The clinically relevant question is whether reduction of glycemic variability will improve outcomes. The answer to that question will require a prospective study aimed at reducing glycemic variability. The large prospective studies looking at glucose management in the critically ill have compared different mean blood glucose targets, with little or less attention paid to other glucose metrics, such as glycemic variability [1, 4, 6, 7]. Furthermore the relationship between glycemic variability, blood glucose target range, and the method of blood glucose control is largely ignored in previously published prospective studies. Multiple studies have reported incongruent results. We believe these disparate results follow from testing different protocols in different populations, with varying, and usually unreported, clinician compliance. Consequently, we understand little more about best practice for blood glucose management than we did before the publication by van den Berghe et al. [1]. Future studies should employ replicable protocols, and should include assessment and treatment of glycemic variability, among other glucose metrics. Constructing such a study may be difficult in human subjects without deliberately inducing undesirable variations in blood glucose.

Conclusion

In critically ill patients treated with an explicit, electronic insulin protocol (eProtocol-insulin), blood glucose coefficient of variation was associated with 30-day mortality. This association was present in diabetic as well as in non-diabetic patients. The association was independent of hypoglycemia, blood glucose target, age, disease severity, and comorbidities.

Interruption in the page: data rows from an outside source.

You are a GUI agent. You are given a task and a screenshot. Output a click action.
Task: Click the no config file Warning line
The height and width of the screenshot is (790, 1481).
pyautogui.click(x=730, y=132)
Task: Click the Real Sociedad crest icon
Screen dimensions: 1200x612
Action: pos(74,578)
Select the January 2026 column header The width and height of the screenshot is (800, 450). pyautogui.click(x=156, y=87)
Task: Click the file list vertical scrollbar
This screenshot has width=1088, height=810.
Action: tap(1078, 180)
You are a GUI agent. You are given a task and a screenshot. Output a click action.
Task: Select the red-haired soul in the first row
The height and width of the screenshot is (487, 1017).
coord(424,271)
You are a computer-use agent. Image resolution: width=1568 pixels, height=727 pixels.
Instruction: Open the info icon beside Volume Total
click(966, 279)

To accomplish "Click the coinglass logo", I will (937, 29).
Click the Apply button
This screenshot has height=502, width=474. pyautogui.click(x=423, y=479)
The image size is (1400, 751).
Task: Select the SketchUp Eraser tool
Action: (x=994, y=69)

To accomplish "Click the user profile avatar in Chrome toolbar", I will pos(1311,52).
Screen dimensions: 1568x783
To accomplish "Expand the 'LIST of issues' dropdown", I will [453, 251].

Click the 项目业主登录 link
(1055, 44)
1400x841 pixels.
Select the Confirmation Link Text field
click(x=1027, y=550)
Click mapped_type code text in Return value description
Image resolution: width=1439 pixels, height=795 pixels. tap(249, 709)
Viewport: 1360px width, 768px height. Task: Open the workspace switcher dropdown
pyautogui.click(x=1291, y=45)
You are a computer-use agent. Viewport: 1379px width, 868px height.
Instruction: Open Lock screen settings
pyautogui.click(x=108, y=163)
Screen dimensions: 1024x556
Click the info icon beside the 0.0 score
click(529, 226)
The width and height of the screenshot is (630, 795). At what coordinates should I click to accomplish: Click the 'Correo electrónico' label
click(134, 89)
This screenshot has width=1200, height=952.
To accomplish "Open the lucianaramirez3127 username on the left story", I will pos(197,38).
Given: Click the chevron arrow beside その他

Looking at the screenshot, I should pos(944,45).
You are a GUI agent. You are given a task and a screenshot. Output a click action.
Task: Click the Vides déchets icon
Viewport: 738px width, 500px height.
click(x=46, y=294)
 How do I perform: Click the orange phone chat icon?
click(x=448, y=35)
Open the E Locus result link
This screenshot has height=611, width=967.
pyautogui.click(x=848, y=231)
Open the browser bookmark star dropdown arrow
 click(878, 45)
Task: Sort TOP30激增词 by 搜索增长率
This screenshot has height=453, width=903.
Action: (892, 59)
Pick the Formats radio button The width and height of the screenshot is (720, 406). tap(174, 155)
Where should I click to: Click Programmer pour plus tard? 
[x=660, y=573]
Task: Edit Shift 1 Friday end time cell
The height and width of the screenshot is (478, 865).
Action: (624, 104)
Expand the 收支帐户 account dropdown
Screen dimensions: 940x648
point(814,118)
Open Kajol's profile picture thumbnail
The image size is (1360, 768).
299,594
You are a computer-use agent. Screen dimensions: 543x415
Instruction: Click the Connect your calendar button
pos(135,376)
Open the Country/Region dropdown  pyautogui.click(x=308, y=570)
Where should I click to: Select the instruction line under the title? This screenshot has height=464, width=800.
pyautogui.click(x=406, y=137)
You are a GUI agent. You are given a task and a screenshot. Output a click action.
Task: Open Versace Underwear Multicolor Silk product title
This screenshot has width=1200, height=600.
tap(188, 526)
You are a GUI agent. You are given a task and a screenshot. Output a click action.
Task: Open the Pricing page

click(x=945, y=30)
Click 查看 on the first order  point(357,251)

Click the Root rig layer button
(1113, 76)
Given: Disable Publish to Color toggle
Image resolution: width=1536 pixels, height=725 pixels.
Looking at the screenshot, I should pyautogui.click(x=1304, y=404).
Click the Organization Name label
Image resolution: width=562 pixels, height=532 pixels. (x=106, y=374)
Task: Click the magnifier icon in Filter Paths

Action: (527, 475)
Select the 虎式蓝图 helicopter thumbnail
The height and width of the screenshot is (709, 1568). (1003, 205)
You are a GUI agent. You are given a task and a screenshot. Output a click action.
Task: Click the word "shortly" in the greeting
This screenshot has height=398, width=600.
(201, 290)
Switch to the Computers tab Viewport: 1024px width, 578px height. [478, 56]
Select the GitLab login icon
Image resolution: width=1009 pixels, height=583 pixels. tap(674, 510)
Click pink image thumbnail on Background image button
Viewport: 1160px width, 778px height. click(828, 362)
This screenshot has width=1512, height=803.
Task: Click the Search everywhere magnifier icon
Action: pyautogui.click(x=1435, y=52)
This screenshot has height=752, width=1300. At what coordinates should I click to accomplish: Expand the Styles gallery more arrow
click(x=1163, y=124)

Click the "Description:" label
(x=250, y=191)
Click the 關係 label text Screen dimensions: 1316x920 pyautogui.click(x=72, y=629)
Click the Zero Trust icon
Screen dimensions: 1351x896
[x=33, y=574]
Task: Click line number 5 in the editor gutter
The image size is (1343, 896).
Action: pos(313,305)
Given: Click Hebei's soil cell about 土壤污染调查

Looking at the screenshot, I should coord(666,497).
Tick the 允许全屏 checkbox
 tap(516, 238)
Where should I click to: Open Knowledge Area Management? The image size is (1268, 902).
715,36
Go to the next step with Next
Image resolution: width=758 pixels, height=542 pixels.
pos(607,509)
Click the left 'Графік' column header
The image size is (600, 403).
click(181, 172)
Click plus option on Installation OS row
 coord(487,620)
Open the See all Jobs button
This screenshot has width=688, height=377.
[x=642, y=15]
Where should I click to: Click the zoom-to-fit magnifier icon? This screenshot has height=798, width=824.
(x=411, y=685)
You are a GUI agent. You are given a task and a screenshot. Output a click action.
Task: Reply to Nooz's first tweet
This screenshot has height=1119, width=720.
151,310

Future studies should include assessment of blood glucose variability.

Key messages

  •  Blood glucose coefficient of variation is associated with 30-day mortality in ICU patients receiving intravenous insulin.

  •  This association also persists in diabetic patients, and is independent of hypoglycemia.

  •  This association is unlikely to be the result of inter-physician variation, as we standardized physician decisions with an explicit, replicable insulin protocol.